» Given passage:
■ ■ ■ ■ ■

Medicaid programs’ coverage varies form state-to-state. It most cases Medicaid requires that infused drugs are billed through the prescription benefit (NCDPD). Some state utilize the S-code per diem for service, supplies and equipment while others require that A and E HCPCS codes are billed to the DME benefit for the supplies and equipment utilized in the provision of care.
The NHIA Payer Advocacy and Relations Committee (PARC) recently surveyed state Medicaid programs to document the varying coverage paradigms of the Medicaid programs, click here for details.
Commercial payors have long understood the value of home infusion therapy and utilize the per diem HCPCS S-codes to pay home infusion providers for services, supplies and equipment. The S-code set includes about 50 HCPCS codes that are specific to the type of therapy being provided, as well as the volume of drug or frequency of dosing. Click link to access the NHIA National Per Diem Coding Standard for Home Infusion Claims.
Blue Cross Blue Shield Plans
Blue Card is a national program for BCBS that allows members to obtain services in areas outside their home plan’s state.
Home Plan: refers to the BC plan that holds the benefit. For group plans, it is usually where the employee’s headquarters are located.
Local Plan: refers to the area where the member receives services.
A person may hold a BCBS policy originating out of Illinois (BCBS IL) but they reside in Kansas. The home plan is BCBS IL and the local plan is BCBS KC
Providers verify benefits and eligibility through the home plan as well as obtain authorization for services as needed. Claims are billed to the local plan and are subject to the contractual allowances of their local contract. Claims management activities are conducted through the local to include collection efforts and payments.
Tricare: formerly known as the Civilian Health and Medical Program of the Uniformed Services, is a health care program of the United States Department of Defense Military Health System. Tricare provides civilian health benefits for U.S Armed Forces military personnel, military retirees, and their dependents, including some members of the Reserve Component. The Tricare program is managed by Tricare Management Activity (TMA) under the authority of the Assistant Secretary of Defense (Health Affairs). Tricare is the civilian care component of the Military Health System.
Tricare for life: is a Medicare-wraparound coverage for Tricare eligible beneficiaries who have Medicare Part A & B.

■ ■ ■ ■ ■

Copy the stretch from "Home Plan: refers" through "member receives services." in the passage on payer coverage for home infusion, putting "Servicing Plan" in place of "Local Plan".

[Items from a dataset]
■ ■ ■ ■ ■

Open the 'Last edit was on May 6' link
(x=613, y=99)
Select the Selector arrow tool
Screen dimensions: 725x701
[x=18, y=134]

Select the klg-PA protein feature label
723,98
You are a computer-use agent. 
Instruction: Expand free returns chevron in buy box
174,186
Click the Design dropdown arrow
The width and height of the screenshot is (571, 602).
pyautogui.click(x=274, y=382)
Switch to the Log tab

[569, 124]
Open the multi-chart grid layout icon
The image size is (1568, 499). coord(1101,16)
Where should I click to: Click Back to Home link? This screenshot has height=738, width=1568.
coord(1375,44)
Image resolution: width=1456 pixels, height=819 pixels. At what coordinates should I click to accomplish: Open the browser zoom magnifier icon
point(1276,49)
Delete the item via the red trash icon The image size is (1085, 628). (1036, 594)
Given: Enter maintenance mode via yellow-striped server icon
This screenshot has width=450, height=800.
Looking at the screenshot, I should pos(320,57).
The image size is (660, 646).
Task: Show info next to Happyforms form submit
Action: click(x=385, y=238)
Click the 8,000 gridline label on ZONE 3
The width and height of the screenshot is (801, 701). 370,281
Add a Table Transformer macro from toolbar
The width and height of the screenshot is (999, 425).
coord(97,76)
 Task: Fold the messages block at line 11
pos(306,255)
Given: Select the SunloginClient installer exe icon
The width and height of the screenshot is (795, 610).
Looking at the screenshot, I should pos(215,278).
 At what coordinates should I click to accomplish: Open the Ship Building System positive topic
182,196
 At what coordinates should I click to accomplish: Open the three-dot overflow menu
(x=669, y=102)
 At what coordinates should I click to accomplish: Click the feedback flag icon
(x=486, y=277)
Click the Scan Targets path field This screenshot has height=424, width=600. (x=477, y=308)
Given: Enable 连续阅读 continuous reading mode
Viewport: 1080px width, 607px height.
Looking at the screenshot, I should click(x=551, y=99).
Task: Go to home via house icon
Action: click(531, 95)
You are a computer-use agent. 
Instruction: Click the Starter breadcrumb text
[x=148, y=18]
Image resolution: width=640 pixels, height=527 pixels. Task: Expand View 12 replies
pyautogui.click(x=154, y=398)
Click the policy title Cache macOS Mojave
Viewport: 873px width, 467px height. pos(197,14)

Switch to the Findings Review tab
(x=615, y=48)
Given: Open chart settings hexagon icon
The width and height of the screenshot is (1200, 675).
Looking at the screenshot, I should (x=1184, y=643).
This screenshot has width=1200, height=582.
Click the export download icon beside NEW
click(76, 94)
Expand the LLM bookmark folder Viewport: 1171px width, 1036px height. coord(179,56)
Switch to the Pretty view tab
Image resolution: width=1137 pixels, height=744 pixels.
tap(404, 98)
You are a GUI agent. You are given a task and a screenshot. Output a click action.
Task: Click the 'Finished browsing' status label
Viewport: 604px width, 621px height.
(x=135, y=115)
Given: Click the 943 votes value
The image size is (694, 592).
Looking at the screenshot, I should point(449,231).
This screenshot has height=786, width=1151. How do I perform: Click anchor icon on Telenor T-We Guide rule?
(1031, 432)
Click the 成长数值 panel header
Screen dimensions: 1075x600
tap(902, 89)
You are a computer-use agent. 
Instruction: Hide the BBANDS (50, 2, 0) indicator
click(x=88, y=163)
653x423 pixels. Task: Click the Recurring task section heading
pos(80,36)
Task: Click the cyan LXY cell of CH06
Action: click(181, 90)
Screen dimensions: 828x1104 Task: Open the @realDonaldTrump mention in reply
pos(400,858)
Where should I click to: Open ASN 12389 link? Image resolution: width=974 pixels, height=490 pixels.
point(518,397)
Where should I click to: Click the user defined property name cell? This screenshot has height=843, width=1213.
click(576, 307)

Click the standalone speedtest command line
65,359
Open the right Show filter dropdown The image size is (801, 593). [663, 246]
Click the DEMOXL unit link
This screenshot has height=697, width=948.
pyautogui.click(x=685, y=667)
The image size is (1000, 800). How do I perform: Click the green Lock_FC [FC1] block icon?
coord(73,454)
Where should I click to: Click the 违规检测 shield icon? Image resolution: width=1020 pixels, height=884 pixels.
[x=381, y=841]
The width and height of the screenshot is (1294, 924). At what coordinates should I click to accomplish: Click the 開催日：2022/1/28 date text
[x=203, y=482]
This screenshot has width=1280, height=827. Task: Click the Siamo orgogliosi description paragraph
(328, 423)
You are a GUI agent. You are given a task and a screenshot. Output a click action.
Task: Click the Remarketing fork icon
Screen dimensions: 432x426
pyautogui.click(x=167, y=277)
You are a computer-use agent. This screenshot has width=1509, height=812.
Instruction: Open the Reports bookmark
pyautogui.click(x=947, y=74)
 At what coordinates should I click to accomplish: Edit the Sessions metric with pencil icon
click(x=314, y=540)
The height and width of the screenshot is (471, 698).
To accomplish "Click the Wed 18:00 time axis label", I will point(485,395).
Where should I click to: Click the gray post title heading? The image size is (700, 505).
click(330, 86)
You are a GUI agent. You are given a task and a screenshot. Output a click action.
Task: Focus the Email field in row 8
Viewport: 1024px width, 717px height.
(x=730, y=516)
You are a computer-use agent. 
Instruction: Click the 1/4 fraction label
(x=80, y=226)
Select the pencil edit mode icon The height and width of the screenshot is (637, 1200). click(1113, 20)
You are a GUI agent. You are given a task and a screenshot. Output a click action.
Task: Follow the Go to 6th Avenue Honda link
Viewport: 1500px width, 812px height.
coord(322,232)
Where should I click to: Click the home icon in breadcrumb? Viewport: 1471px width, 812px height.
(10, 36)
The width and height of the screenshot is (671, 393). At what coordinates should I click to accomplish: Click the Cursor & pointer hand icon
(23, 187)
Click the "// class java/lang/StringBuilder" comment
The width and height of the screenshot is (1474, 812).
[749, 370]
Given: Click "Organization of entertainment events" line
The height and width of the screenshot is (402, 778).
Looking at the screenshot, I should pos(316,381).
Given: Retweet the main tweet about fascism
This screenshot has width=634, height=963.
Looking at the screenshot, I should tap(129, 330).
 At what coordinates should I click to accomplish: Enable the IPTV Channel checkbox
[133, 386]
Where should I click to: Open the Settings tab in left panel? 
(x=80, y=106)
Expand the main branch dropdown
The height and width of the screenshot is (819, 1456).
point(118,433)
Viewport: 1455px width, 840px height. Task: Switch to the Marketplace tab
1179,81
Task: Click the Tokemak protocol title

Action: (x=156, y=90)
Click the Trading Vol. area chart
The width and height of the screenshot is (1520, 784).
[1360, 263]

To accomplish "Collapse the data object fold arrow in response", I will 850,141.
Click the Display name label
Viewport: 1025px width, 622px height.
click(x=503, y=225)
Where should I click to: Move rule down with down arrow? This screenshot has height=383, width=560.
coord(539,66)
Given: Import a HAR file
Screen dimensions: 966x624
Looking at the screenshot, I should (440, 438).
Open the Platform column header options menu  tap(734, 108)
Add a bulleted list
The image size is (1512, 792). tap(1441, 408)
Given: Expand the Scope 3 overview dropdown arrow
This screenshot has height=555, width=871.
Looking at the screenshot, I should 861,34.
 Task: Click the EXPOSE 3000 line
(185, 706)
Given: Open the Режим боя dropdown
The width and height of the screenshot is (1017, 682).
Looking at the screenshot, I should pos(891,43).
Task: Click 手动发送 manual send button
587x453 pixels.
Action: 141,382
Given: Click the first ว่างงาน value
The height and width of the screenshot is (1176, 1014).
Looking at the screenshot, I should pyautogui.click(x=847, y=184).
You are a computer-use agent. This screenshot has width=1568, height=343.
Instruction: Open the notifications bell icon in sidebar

■ ■ ■ ■ ■

» Reply to the exercise:
Home Plan: refers to the BC plan that holds the benefit. For group plans, it is usually where the employee’s headquarters are located.
Servicing Plan: refers to the area where the member receives services.